Exercise aim
Retype the records from the line with "Where should I click to: Click the tallest" up to and including the line with "pyautogui.click(x=1249, y=86)", character for character.

--

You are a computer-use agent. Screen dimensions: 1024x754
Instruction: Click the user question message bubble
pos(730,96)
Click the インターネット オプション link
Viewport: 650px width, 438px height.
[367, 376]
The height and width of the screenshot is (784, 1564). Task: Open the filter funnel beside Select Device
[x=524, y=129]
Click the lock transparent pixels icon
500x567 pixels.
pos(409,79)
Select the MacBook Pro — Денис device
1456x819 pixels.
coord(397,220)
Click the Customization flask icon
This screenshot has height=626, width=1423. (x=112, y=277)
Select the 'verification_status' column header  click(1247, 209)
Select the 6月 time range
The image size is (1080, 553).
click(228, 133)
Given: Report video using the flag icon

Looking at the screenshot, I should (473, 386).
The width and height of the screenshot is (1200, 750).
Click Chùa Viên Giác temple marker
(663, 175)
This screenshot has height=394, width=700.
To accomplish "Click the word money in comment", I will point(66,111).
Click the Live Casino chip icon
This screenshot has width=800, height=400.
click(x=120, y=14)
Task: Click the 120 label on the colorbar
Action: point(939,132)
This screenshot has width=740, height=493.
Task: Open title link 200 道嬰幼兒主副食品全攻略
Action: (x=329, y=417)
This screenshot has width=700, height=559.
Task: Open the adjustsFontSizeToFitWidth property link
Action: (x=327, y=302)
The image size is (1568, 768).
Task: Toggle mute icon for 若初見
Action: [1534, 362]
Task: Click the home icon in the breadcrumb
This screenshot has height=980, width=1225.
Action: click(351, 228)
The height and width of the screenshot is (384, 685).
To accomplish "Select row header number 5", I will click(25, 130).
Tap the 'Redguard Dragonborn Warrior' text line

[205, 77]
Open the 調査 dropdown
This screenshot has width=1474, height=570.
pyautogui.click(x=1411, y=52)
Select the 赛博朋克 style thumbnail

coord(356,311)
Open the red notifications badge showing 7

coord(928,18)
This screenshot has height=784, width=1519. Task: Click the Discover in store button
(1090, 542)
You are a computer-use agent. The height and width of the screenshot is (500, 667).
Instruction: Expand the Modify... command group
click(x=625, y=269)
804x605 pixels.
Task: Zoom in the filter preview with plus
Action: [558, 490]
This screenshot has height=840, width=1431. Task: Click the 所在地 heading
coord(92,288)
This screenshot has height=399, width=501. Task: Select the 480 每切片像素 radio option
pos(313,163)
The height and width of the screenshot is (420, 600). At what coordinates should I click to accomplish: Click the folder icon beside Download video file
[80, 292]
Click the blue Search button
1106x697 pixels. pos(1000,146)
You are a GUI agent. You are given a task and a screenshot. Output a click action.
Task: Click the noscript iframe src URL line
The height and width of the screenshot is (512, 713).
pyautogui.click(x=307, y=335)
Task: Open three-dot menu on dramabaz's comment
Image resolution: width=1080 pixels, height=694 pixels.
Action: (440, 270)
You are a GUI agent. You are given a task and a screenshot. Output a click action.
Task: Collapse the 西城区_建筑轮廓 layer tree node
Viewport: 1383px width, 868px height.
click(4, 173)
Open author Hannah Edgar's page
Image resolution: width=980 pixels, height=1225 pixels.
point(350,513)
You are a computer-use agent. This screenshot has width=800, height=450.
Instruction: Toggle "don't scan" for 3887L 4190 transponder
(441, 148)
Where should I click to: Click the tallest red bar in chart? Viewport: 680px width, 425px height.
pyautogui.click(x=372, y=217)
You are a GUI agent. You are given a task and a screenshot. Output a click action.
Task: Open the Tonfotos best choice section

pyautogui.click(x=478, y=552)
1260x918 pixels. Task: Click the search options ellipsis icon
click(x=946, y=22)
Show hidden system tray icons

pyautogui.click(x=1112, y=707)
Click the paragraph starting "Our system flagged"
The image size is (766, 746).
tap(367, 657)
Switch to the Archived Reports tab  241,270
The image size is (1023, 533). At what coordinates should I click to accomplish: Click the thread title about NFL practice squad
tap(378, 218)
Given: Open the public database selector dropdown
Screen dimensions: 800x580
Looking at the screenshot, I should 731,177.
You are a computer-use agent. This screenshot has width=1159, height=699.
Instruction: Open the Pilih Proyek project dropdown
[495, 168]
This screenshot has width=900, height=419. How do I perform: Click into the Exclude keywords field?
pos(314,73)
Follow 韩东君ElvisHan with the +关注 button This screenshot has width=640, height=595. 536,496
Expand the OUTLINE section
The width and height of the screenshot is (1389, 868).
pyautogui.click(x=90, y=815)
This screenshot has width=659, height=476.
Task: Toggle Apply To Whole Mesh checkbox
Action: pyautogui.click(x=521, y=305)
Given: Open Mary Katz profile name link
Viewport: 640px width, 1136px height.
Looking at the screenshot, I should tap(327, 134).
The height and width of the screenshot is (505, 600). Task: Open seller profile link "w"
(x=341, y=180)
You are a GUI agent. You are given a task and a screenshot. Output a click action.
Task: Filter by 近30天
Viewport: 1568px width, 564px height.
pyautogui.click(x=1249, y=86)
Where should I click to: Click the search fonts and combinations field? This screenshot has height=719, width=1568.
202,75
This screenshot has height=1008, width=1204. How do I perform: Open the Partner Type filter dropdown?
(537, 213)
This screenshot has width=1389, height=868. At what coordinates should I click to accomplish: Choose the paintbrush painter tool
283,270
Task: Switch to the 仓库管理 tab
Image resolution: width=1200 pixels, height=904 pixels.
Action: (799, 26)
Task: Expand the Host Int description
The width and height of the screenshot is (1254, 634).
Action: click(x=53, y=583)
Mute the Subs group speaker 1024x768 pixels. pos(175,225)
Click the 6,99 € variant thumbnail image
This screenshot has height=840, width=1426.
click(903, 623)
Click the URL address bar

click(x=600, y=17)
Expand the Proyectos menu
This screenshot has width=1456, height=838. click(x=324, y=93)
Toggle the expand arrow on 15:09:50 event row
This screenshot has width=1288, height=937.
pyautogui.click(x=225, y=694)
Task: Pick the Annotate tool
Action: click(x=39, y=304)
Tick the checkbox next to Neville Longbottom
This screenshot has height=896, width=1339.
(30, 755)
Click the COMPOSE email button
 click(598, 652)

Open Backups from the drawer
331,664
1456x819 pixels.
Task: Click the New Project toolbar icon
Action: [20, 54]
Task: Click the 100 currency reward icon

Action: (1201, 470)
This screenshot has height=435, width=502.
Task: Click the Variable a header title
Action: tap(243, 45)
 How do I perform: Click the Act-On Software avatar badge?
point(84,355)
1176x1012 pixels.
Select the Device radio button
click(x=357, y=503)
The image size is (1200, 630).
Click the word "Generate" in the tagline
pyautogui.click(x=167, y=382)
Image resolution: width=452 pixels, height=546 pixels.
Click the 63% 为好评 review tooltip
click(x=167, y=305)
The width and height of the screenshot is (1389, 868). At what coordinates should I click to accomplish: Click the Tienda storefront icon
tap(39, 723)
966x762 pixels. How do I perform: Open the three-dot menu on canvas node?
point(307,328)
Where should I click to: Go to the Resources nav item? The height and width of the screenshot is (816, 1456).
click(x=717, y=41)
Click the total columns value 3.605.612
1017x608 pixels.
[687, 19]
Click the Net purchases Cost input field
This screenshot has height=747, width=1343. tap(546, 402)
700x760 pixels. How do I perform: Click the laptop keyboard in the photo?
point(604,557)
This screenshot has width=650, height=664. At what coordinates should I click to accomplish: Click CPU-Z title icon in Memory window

--

Final result
Where should I click to: Click the tallest red bar in chart? Viewport: 680px width, 425px height.
pyautogui.click(x=372, y=217)
You are a GUI agent. You are given a task and a screenshot. Output a click action.
Task: Open the Tonfotos best choice section

pyautogui.click(x=478, y=552)
1260x918 pixels. Task: Click the search options ellipsis icon
click(x=946, y=22)
Show hidden system tray icons

pyautogui.click(x=1112, y=707)
Click the paragraph starting "Our system flagged"
The image size is (766, 746).
tap(367, 657)
Switch to the Archived Reports tab  241,270
The image size is (1023, 533). At what coordinates should I click to accomplish: Click the thread title about NFL practice squad
tap(378, 218)
Given: Open the public database selector dropdown
Screen dimensions: 800x580
Looking at the screenshot, I should 731,177.
You are a computer-use agent. This screenshot has width=1159, height=699.
Instruction: Open the Pilih Proyek project dropdown
[495, 168]
This screenshot has width=900, height=419. How do I perform: Click into the Exclude keywords field?
pos(314,73)
Follow 韩东君ElvisHan with the +关注 button This screenshot has width=640, height=595. 536,496
Expand the OUTLINE section
The width and height of the screenshot is (1389, 868).
pyautogui.click(x=90, y=815)
This screenshot has width=659, height=476.
Task: Toggle Apply To Whole Mesh checkbox
Action: pyautogui.click(x=521, y=305)
Given: Open Mary Katz profile name link
Viewport: 640px width, 1136px height.
Looking at the screenshot, I should tap(327, 134).
The height and width of the screenshot is (505, 600). Task: Open seller profile link "w"
(x=341, y=180)
You are a GUI agent. You are given a task and a screenshot. Output a click action.
Task: Filter by 近30天
Viewport: 1568px width, 564px height.
pyautogui.click(x=1249, y=86)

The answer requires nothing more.